It being the pantomime season, it was a smart move by the makers of BBC's Question Time to rope in Russell Brand and UKIP leader Nigel Farage for its final programme of the series.

I am not sure whether it left the audience desperate for a re-run and neither was it clear who was the villain and who was the hero.

It began with a question that seemed to offer Brand an open goal - was the adverserial nature of politics leading to its decline  - but he appeared unusually nervous and fluffed it, which must have taken David Dimbelby by surprise.

Still, at least the audience was in a rather frisky mood and a few more than heated exchanges from the audience seats only served to remind those watching how tame the panel seemed.

At some points you sensed that Russell Brand and Nigel Farage had more in common than they were prepared to admit and couldn't decide who was the villain  - both characterising themselves as "outsiders" - but Brand stuck the knife in with a good one-liner about Farage being a "Poundland Enoch Powell."

Although I did wonder whether, like Blue Peter, this was something he had prepared earlier. The cameras at one point showed him leafing throuh what could have been cue cards - who would have thought he needed those?

Farage generally kept his cool but was rather less animated than he usually is. He correctly surmised that it would be counter-productive to try to best Brand.

Instead, he chose to focus his attack on Labour's Mary Creagh and the floundering government representative Penny Morduant, who had she been playing in a football match, would have been substituted very early.

Creagh was reasonably good but too often lapsed into a recital of Labour's commitments that has most people tuning out and wondering about other things.

I expected Penny Morduant, who gamely appeared in the ITV programme Splash, to be rather better. After a belly flop like that, she may be inclined to turn down future invitations.

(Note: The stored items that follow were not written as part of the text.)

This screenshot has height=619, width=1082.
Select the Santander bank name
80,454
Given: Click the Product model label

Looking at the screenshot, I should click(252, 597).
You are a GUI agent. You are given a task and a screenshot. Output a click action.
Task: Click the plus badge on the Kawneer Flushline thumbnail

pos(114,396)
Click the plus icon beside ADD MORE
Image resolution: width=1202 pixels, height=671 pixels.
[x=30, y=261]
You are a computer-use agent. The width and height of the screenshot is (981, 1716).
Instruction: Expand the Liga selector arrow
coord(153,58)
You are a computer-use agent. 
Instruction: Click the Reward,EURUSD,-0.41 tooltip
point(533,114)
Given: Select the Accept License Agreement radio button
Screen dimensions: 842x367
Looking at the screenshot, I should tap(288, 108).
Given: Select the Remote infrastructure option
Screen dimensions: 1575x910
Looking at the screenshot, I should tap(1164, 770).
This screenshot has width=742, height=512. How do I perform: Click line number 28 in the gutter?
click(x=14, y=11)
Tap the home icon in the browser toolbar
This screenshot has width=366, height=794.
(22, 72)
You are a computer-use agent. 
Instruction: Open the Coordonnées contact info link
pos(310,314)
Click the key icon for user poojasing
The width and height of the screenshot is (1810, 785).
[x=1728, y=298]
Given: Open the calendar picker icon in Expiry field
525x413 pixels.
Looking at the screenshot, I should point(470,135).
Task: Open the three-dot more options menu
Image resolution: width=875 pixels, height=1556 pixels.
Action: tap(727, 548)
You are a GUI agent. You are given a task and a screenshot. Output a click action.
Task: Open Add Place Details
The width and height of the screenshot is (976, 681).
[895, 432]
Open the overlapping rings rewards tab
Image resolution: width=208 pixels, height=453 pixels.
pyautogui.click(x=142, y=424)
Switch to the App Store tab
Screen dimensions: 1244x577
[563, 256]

But she was on the defensive from the start after Dimbleby chose to remind the audience and viewers that she had been found out for making a speech in Parliament in which she used some rather fruity words - apparently as a dare from certain Naval friends.

Not a good position to debate a question about how mainstream politics might be in decline.

Dimbleby crowbarred a question about social mobility and whether we ought to have more grammar schools right at the end, which was a mistake as the panel only had a few minutes to debate what could well be an election flashpoint next May.

Brand lamely admitted that he "didn't know much about grammars" and opted for a rambling riff about other issues, leaving Farage with the easiest of tap ins at goal.

It was all entertaining stuff but the audience seemed more up for a fight than the panel.

The curtain dropped after what seemed no time at all but the audience was probably thankful the cast did not come back for an encore.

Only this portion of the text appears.